Stored entries:
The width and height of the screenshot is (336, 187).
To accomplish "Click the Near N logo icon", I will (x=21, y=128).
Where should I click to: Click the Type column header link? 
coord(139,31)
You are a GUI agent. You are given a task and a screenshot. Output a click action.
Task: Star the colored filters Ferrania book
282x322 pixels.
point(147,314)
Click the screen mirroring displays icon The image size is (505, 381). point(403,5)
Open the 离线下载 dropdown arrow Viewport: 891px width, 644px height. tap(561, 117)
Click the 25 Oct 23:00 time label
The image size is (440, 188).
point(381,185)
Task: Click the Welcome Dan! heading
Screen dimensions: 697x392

### Instructions to follow:
Give back every line of the data exactly.

### Answer box:
The width and height of the screenshot is (336, 187).
To accomplish "Click the Near N logo icon", I will (x=21, y=128).
Where should I click to: Click the Type column header link? 
coord(139,31)
You are a GUI agent. You are given a task and a screenshot. Output a click action.
Task: Star the colored filters Ferrania book
282x322 pixels.
point(147,314)
Click the screen mirroring displays icon The image size is (505, 381). point(403,5)
Open the 离线下载 dropdown arrow Viewport: 891px width, 644px height. tap(561, 117)
Click the 25 Oct 23:00 time label
The image size is (440, 188).
point(381,185)
Task: Click the Welcome Dan! heading
Screen dimensions: 697x392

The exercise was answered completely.